After I agreed to take back my old job, I had two last weeks at home before I could start. A couple of those days, Carter stayed home from school with a fever. This would have been frustrating before, but sentimental mess that I am right now, it was fine by me. I tried to fill every moment with Carter and Sadie with significance, thinking about how it was going to be my last as a stay-at-home parent.

One afternoon I poked my head in the room to check on him while he was napping. He likes to listen to music as he goes to sleep, and a song called “Riding with No Hands” by a kids’ musician named Ralph Covert was playing. Most of Covert’s music is silly stuff about dinosaurs and puppy dogs, but this song was clearly geared toward parents, a sappy acoustic guitar ballad about growing up and learning to do big kid things. This time I did start crying.
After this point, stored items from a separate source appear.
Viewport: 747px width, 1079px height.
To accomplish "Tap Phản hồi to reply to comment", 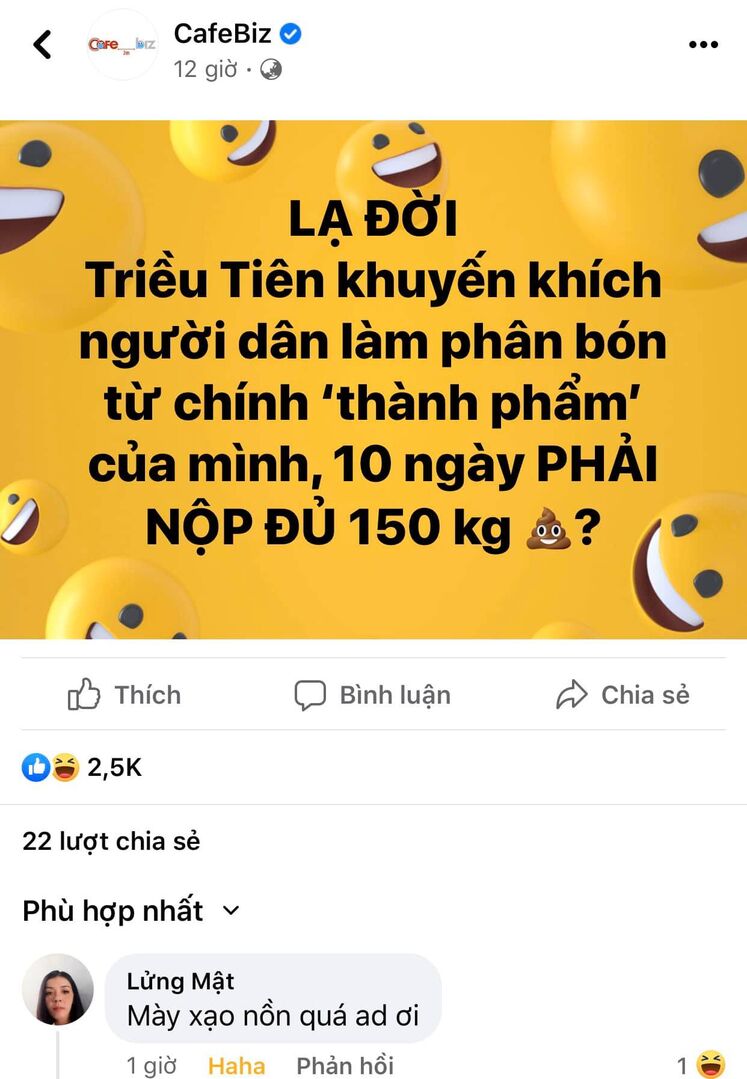I will (345, 1066).
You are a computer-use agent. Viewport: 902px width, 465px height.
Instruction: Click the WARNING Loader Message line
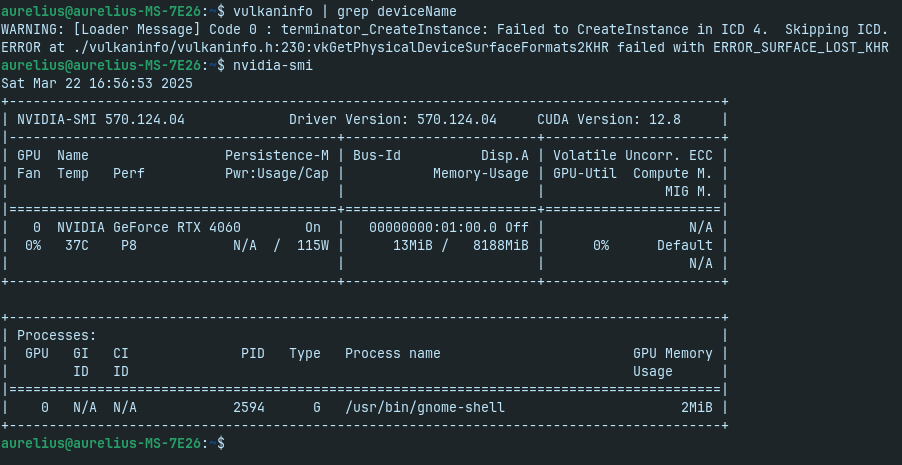445,29
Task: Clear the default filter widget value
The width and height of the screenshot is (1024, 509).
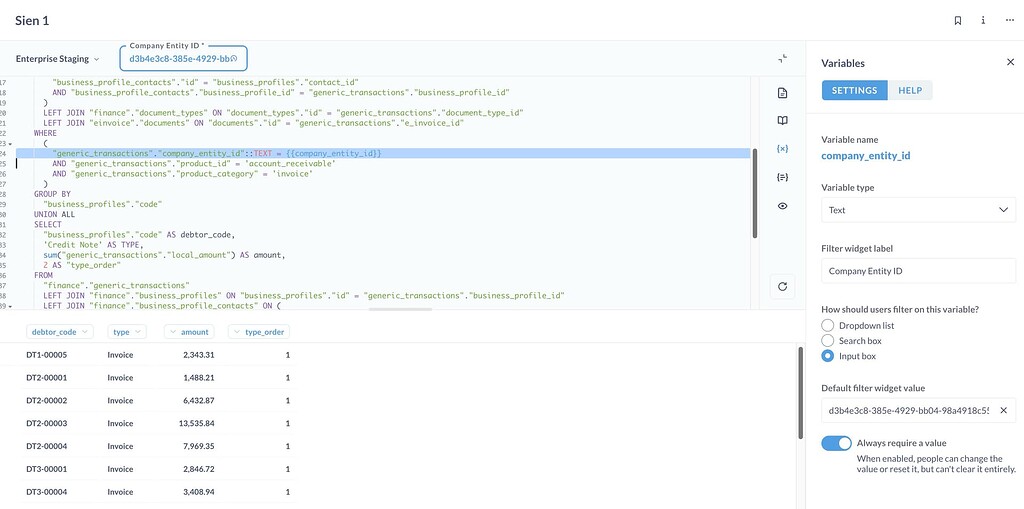Action: (1003, 410)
Through all this sadness and stress and worry, I’ve been troubled about why I’m so upset about going back to work in the first place. How incredibly selfish of me to complain that I have to work, that I have to get a job to support my family when so many people are losing jobs they desperately want to keep. How incredibly shortsighted of me to claim sadness when I got to stay home to raise my son and enjoy the first few months of my daughter’s life. How spectacularly ungrateful of me to feel like I settled for a high-paying job at a good company within walking distance of my house.

Some friends who have been kind enough to listen say there’s nothing wrong with searching for a calling, but I take heart that I’m mature enough now to ask myself that question. When I was applying for jobs, I thought the hardest thing to explain to some interviewer would be how stay-at-home parenting taught me more about myself. I’m more mature now. After four years of trying to redefine myself through my work, I understand that the work is just a means to an end.
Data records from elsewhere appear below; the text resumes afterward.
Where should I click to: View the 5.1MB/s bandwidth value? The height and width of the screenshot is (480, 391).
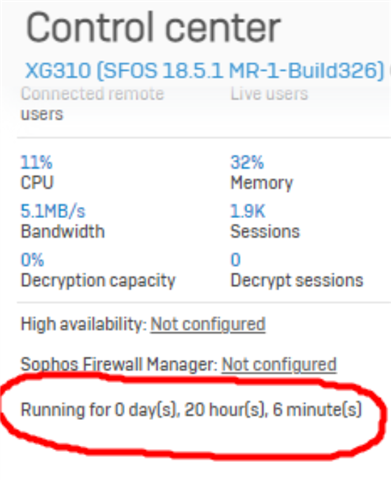[x=53, y=211]
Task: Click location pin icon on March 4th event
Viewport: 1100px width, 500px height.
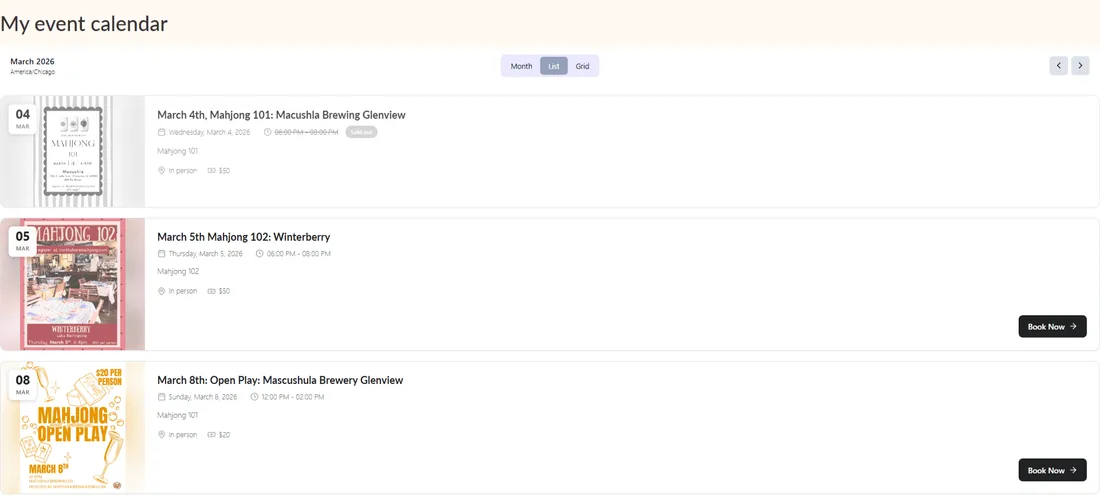Action: click(x=161, y=170)
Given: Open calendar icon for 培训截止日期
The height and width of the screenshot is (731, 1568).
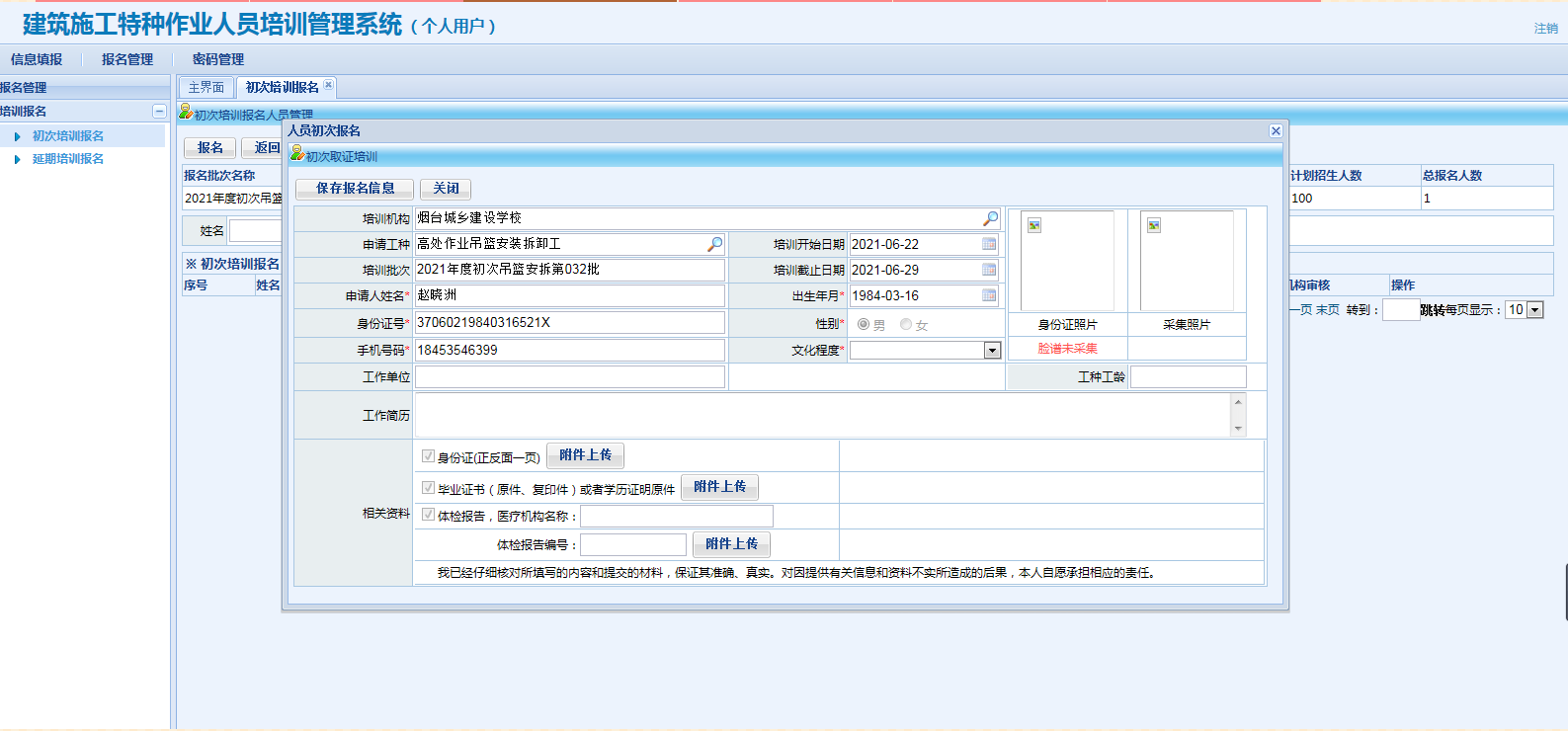Looking at the screenshot, I should [989, 270].
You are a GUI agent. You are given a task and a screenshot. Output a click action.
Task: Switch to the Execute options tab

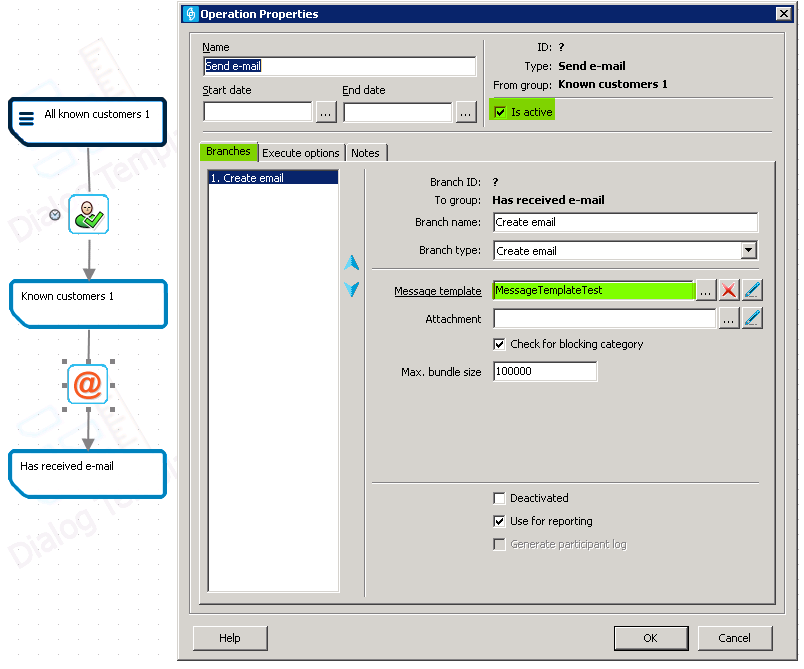(x=301, y=153)
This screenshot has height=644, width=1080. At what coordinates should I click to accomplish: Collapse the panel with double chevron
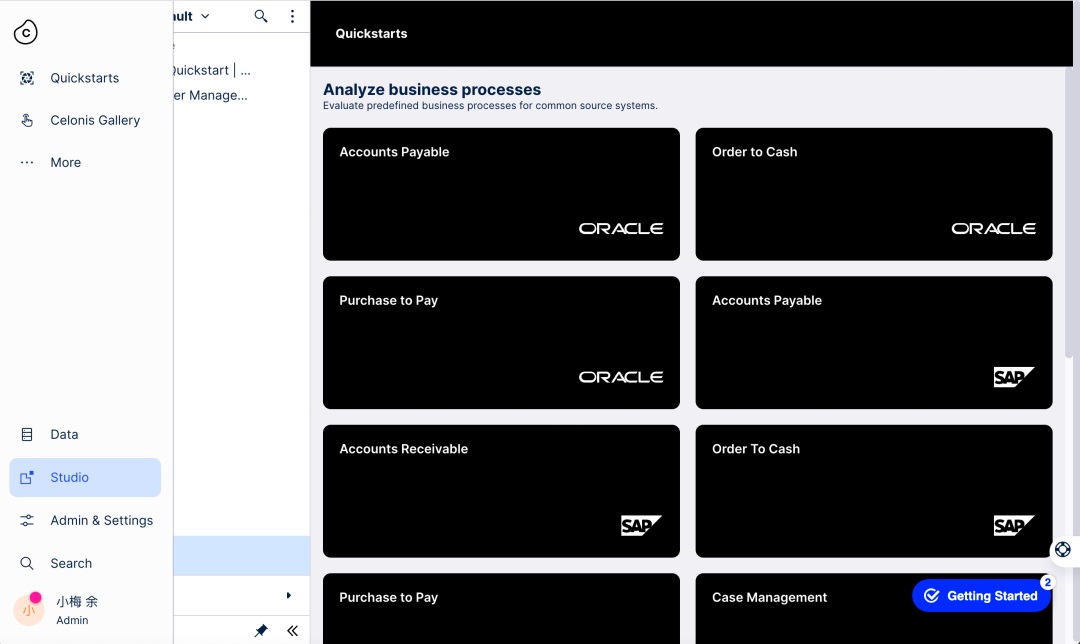[x=293, y=630]
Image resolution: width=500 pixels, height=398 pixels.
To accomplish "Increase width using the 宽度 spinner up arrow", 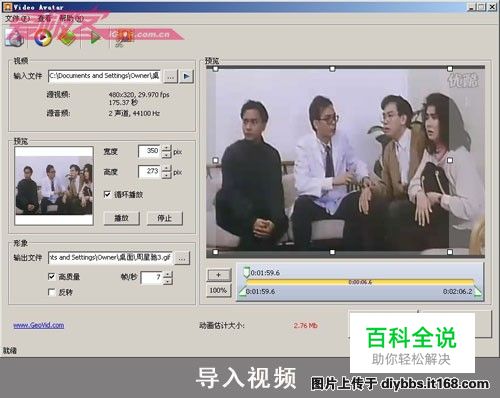I will pyautogui.click(x=166, y=148).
Four years is the longest I’ve done anything since I was in college. That’s troubling from a career perspective, but my sadness isn’t coming from changing jobs or careers again. This time it’s about the end of being a certain kind of person. Much of what I felt watching Carter sleep and listening to that song comes from simply watching him grow older, regardless of what I do for a living. Letting him go to preschool full-time was a tough transition too, one that I haven’t fully appreciated until now because it happened at the same time Sadie was born. That time of my life with him is over, no matter how I spend my days, and now I’m sad that I won’t get to do the same thing with Sadie.

I want to be okay with this. I need to be okay with this, because I have no other choice. But I also need to find a way to retain some of that person I’ve been for the past four years with the new person that I have to be now. I understand this choice and accept it on a practical level, but I can’t process it emotionally. I’m ending one of the happiest experiences of my life to go back to the scene of what had been one of the most frustrating.

I know this time will be better. I have a better attitude about work and responsibility in general. Having children will do that to you. I have every reason to believe going back to work is the right thing to do, but after being burned and burned out once before, I’m still apprehensive. I don’t have to be happy about this right away, and for now I’m okay with that.

*****

During my first week back, I was overwhelmed by the memories of place again. I ate my lunch in a cafeteria on the 8th floor of the office building, next to a bank of windows overlooking the south branch of the Chicago River. As the tables filled up, I listened to the sounds of other employees fixing their meals in the cantina—the beeping of a microwave timer, the slam of the refrigerator door—and I was reminded of when I worked there before. I remembered how I used to take long lunch breaks in that same spot, hiding from work, plotting my escape. I felt like I was going to cry again, and I needed to get out of there. But this time, I finished my lunch, went back to my desk, and went back to work.